To give an example, there is one scene where Sari (Keri Russell) is hiding behind a tree. I was able to count down to the second that the jump scare took place and knew what it was – and this wasn’t in a “Hah! Look what we’re doing, isn’t this a joke?” kind of jump scare either, it was meant to shock and it fell completely flat.
I wonder if another issue is that most of the actors have worked in television in the past, having to fill up a cinema screen with your expressive behaviour is a lot different to coming into someone’s homes on a TV or computer monitor.
Banks has struggled in the past. Charlie’s Angels (2019) made $73,235,048 Worldwide on an estimated $48,000,000 budget so after marketing it probably lost money. She had success with Pitch Perfect 2 (2015) which grossed $287,144,079 Worldwide on a $29,000,000 budget (excluding marketing) but I am sure that was more down to the stars and the franchise than Bank’s directorial prowess.
While people reviewing the film don’t seem to think that it’s all it’s cracked up to be (myself included), its Rotten Tomatoes score gives it a pretty respectable 74% audience score at the time of writing (during opening weekend).
I’m afraid I just can’t see the appeal.
The film will make money though, it looks set to top $10,000,000 on its opening weekend and I honestly don’t think it had a massive budget, it’s just a shame they didn’t spend more of it on the script.

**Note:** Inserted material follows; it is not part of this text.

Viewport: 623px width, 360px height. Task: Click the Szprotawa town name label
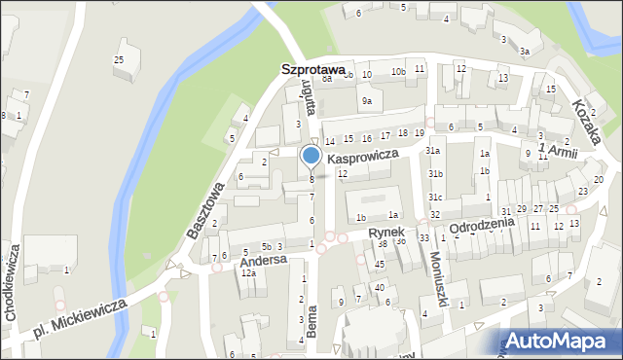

Cocaine Bear had so much promise but failed to deliver, much like a line which you think is coke but is actually baking soda.
And just to let you know, if you’re interested in what happened to the actual cocaine bear it ate the stash, died and was then stuffed and placed on display in a mall in Kentucky. At least it died happy I guess? Sources (New York Times and Mental Floss)
Watch this film if you don’t mind a little gore and being a little bored. And if you do get bored while watching this movie you can play the official Cocaine Bear game – go eat some people!